• GOAL OF THE EXERCISE
Please render every line of the data below as a JSON list of strings, one string per line, leaving out blank lines.

• RAW RECORDS
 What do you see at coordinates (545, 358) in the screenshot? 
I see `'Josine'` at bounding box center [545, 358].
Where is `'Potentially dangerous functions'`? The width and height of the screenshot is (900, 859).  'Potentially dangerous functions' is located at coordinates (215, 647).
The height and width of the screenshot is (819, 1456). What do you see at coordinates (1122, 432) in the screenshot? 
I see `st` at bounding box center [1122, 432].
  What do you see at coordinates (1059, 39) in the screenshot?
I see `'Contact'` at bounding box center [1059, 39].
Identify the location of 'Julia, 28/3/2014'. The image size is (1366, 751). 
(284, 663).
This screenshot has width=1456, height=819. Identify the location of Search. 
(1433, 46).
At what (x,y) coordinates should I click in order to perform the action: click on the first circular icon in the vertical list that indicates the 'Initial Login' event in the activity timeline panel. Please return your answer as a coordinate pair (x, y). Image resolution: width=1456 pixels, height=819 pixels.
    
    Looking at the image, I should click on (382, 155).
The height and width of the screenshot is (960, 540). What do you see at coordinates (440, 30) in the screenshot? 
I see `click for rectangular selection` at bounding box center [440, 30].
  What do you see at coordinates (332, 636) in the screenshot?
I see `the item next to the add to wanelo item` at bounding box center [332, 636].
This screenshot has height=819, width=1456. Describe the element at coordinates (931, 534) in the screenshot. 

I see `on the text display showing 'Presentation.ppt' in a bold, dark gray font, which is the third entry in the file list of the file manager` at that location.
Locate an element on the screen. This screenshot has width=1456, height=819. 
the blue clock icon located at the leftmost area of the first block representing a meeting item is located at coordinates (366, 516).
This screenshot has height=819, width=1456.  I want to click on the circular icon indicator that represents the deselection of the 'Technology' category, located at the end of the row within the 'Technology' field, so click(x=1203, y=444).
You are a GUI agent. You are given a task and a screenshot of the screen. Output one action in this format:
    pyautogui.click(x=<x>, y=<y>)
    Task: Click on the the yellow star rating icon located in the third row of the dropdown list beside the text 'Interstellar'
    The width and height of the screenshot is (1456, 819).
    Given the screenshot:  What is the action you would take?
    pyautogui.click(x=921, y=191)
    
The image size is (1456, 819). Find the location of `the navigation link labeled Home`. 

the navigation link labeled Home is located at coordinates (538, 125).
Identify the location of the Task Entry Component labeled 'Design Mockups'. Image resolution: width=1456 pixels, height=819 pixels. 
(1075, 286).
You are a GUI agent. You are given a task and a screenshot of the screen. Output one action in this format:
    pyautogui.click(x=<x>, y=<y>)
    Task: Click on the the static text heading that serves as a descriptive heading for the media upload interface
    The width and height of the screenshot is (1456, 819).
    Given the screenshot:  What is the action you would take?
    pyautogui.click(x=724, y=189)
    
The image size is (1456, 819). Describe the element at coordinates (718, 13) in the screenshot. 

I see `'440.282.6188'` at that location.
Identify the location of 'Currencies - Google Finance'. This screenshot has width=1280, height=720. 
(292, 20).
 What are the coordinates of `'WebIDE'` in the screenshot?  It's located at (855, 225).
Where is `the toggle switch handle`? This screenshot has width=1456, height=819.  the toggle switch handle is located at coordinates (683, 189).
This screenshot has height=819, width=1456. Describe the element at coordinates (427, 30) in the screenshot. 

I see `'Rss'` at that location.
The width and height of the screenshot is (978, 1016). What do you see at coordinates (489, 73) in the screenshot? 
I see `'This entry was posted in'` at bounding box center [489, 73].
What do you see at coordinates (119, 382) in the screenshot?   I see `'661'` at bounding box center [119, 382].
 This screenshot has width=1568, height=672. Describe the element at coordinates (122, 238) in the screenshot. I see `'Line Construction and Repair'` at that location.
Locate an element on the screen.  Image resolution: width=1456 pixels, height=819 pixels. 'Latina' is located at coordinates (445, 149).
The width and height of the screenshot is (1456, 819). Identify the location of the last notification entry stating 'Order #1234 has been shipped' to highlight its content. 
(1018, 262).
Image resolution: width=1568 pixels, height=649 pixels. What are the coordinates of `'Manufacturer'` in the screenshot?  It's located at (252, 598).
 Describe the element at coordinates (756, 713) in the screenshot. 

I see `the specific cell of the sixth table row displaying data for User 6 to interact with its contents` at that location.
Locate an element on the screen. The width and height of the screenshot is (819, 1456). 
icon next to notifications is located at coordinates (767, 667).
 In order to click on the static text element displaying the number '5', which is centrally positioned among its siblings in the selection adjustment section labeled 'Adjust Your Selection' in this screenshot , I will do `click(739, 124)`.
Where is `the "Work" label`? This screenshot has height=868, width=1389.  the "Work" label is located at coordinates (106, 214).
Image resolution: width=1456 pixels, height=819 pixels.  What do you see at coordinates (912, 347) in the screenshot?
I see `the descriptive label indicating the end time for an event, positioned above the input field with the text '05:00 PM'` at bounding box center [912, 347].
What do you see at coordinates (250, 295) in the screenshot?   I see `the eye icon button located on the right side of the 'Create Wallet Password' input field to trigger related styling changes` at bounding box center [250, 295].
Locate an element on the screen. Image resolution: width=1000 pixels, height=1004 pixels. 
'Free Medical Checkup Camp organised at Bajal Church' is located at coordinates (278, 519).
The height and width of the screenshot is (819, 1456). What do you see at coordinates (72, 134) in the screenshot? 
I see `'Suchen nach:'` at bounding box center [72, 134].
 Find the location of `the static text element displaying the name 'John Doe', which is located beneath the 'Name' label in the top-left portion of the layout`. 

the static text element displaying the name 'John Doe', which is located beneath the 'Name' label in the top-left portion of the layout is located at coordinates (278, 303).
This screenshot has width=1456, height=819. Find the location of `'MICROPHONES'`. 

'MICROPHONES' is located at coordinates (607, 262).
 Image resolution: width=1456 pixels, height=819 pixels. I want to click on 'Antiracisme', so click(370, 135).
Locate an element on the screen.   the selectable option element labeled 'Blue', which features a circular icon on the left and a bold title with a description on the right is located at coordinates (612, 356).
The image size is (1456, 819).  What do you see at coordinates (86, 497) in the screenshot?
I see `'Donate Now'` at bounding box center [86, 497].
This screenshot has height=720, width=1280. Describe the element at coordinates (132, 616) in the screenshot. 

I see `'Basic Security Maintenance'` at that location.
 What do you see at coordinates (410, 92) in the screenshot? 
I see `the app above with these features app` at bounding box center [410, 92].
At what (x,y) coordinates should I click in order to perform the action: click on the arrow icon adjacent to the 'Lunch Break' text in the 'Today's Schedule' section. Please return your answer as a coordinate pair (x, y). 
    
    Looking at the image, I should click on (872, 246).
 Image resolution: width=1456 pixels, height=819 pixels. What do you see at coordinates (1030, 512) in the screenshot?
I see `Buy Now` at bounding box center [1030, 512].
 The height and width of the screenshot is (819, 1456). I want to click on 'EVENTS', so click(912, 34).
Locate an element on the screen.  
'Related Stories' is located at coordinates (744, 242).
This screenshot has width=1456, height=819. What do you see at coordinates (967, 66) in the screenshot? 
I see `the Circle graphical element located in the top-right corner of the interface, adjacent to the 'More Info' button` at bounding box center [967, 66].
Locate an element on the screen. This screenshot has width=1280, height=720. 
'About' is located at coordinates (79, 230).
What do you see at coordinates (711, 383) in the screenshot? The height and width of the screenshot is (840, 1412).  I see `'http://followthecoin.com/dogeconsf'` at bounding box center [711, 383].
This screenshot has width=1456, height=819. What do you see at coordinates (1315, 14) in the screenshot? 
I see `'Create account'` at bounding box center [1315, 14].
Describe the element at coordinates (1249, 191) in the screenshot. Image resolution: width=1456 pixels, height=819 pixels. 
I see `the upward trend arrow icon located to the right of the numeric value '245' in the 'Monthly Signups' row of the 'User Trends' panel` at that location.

• SOLUTION FOR THIS TASK
[
  " What do you see at coordinates (545, 358) in the screenshot? ",
  "I see `'Josine'` at bounding box center [545, 358].",
  "Where is `'Potentially dangerous functions'`? The width and height of the screenshot is (900, 859).  'Potentially dangerous functions' is located at coordinates (215, 647).",
  "The height and width of the screenshot is (819, 1456). What do you see at coordinates (1122, 432) in the screenshot? ",
  "I see `st` at bounding box center [1122, 432].",
  "  What do you see at coordinates (1059, 39) in the screenshot?",
  "I see `'Contact'` at bounding box center [1059, 39].",
  "Identify the location of 'Julia, 28/3/2014'. The image size is (1366, 751). ",
  "(284, 663).",
  "This screenshot has width=1456, height=819. Identify the location of Search. ",
  "(1433, 46).",
  "At what (x,y) coordinates should I click in order to perform the action: click on the first circular icon in the vertical list that indicates the 'Initial Login' event in the activity timeline panel. Please return your answer as a coordinate pair (x, y). Image resolution: width=1456 pixels, height=819 pixels.",
  "    Looking at the image, I should click on (382, 155).",
  "The height and width of the screenshot is (960, 540). What do you see at coordinates (440, 30) in the screenshot? ",
  "I see `click for rectangular selection` at bounding box center [440, 30].",
  "  What do you see at coordinates (332, 636) in the screenshot?",
  "I see `the item next to the add to wanelo item` at bounding box center [332, 636].",
  "This screenshot has height=819, width=1456. Describe the element at coordinates (931, 534) in the screenshot. ",
  "I see `on the text display showing 'Presentation.ppt' in a bold, dark gray font, which is the third entry in the file list of the file manager` at that location.",
  "Locate an element on the screen. This screenshot has width=1456, height=819. ",
  "the blue clock icon located at the leftmost area of the first block representing a meeting item is located at coordinates (366, 516).",
  "This screenshot has height=819, width=1456.  I want to click on the circular icon indicator that represents the deselection of the 'Technology' category, located at the end of the row within the 'Technology' field, so click(x=1203, y=444).",
  "You are a GUI agent. You are given a task and a screenshot of the screen. Output one action in this format:",
  "    pyautogui.click(x=<x>, y=<y>)",
  "    Task: Click on the the yellow star rating icon located in the third row of the dropdown list beside the text 'Interstellar'",
  "    The width and height of the screenshot is (1456, 819).",
  "    Given the screenshot:  What is the action you would take?",
  "    pyautogui.click(x=921, y=191)",
  "The image size is (1456, 819). Find the location of `the navigation link labeled Home`. ",
  "the navigation link labeled Home is located at coordinates (538, 125).",
  "Identify the location of the Task Entry Component labeled 'Design Mockups'. Image resolution: width=1456 pixels, height=819 pixels. ",
  "(1075, 286).",
  "You are a GUI agent. You are given a task and a screenshot of the screen. Output one action in this format:",
  "    pyautogui.click(x=<x>, y=<y>)",
  "    Task: Click on the the static text heading that serves as a descriptive heading for the media upload interface",
  "    The width and height of the screenshot is (1456, 819).",
  "    Given the screenshot:  What is the action you would take?",
  "    pyautogui.click(x=724, y=189)",
  "The image size is (1456, 819). Describe the element at coordinates (718, 13) in the screenshot. ",
  "I see `'440.282.6188'` at that location.",
  "Identify the location of 'Currencies - Google Finance'. This screenshot has width=1280, height=720. ",
  "(292, 20).",
  " What are the coordinates of `'WebIDE'` in the screenshot?  It's located at (855, 225).",
  "Where is `the toggle switch handle`? This screenshot has width=1456, height=819.  the toggle switch handle is located at coordinates (683, 189).",
  "This screenshot has height=819, width=1456. Describe the element at coordinates (427, 30) in the screenshot. ",
  "I see `'Rss'` at that location.",
  "The width and height of the screenshot is (978, 1016). What do you see at coordinates (489, 73) in the screenshot? ",
  "I see `'This entry was posted in'` at bounding box center [489, 73].",
  "What do you see at coordinates (119, 382) in the screenshot?   I see `'661'` at bounding box center [119, 382].",
  " This screenshot has width=1568, height=672. Describe the element at coordinates (122, 238) in the screenshot. I see `'Line Construction and Repair'` at that location.",
  "Locate an element on the screen.  Image resolution: width=1456 pixels, height=819 pixels. 'Latina' is located at coordinates (445, 149).",
  "The width and height of the screenshot is (1456, 819). Identify the location of the last notification entry stating 'Order #1234 has been shipped' to highlight its content. ",
  "(1018, 262).",
  "Image resolution: width=1568 pixels, height=649 pixels. What are the coordinates of `'Manufacturer'` in the screenshot?  It's located at (252, 598).",
  " Describe the element at coordinates (756, 713) in the screenshot. ",
  "I see `the specific cell of the sixth table row displaying data for User 6 to interact with its contents` at that location.",
  "Locate an element on the screen. The width and height of the screenshot is (819, 1456). ",
  "icon next to notifications is located at coordinates (767, 667).",
  " In order to click on the static text element displaying the number '5', which is centrally positioned among its siblings in the selection adjustment section labeled 'Adjust Your Selection' in this screenshot , I will do `click(739, 124)`.",
  "Where is `the \"Work\" label`? This screenshot has height=868, width=1389.  the \"Work\" label is located at coordinates (106, 214).",
  "Image resolution: width=1456 pixels, height=819 pixels.  What do you see at coordinates (912, 347) in the screenshot?",
  "I see `the descriptive label indicating the end time for an event, positioned above the input field with the text '05:00 PM'` at bounding box center [912, 347].",
  "What do you see at coordinates (250, 295) in the screenshot?   I see `the eye icon button located on the right side of the 'Create Wallet Password' input field to trigger related styling changes` at bounding box center [250, 295].",
  "Locate an element on the screen. Image resolution: width=1000 pixels, height=1004 pixels. ",
  "'Free Medical Checkup Camp organised at Bajal Church' is located at coordinates (278, 519).",
  "The height and width of the screenshot is (819, 1456). What do you see at coordinates (72, 134) in the screenshot? ",
  "I see `'Suchen nach:'` at bounding box center [72, 134].",
  " Find the location of `the static text element displaying the name 'John Doe', which is located beneath the 'Name' label in the top-left portion of the layout`. ",
  "the static text element displaying the name 'John Doe', which is located beneath the 'Name' label in the top-left portion of the layout is located at coordinates (278, 303).",
  "This screenshot has width=1456, height=819. Find the location of `'MICROPHONES'`. ",
  "'MICROPHONES' is located at coordinates (607, 262).",
  " Image resolution: width=1456 pixels, height=819 pixels. I want to click on 'Antiracisme', so click(370, 135).",
  "Locate an element on the screen.   the selectable option element labeled 'Blue', which features a circular icon on the left and a bold title with a description on the right is located at coordinates (612, 356).",
  "The image size is (1456, 819).  What do you see at coordinates (86, 497) in the screenshot?",
  "I see `'Donate Now'` at bounding box center [86, 497].",
  "This screenshot has height=720, width=1280. Describe the element at coordinates (132, 616) in the screenshot. ",
  "I see `'Basic Security Maintenance'` at that location.",
  " What do you see at coordinates (410, 92) in the screenshot? ",
  "I see `the app above with these features app` at bounding box center [410, 92].",
  "At what (x,y) coordinates should I click in order to perform the action: click on the arrow icon adjacent to the 'Lunch Break' text in the 'Today's Schedule' section. Please return your answer as a coordinate pair (x, y). ",
  "    Looking at the image, I should click on (872, 246).",
  " Image resolution: width=1456 pixels, height=819 pixels. What do you see at coordinates (1030, 512) in the screenshot?",
  "I see `Buy Now` at bounding box center [1030, 512].",
  " The height and width of the screenshot is (819, 1456). I want to click on 'EVENTS', so click(912, 34).",
  "Locate an element on the screen.  ",
  "'Related Stories' is located at coordinates (744, 242).",
  "This screenshot has width=1456, height=819. What do you see at coordinates (967, 66) in the screenshot? ",
  "I see `the Circle graphical element located in the top-right corner of the interface, adjacent to the 'More Info' button` at bounding box center [967, 66].",
  "Locate an element on the screen. This screenshot has width=1280, height=720. ",
  "'About' is located at coordinates (79, 230).",
  "What do you see at coordinates (711, 383) in the screenshot? The height and width of the screenshot is (840, 1412).  I see `'http://followthecoin.com/dogeconsf'` at bounding box center [711, 383].",
  "This screenshot has width=1456, height=819. What do you see at coordinates (1315, 14) in the screenshot? ",
  "I see `'Create account'` at bounding box center [1315, 14].",
  "Describe the element at coordinates (1249, 191) in the screenshot. Image resolution: width=1456 pixels, height=819 pixels. ",
  "I see `the upward trend arrow icon located to the right of the numeric value '245' in the 'Monthly Signups' row of the 'User Trends' panel` at that location."
]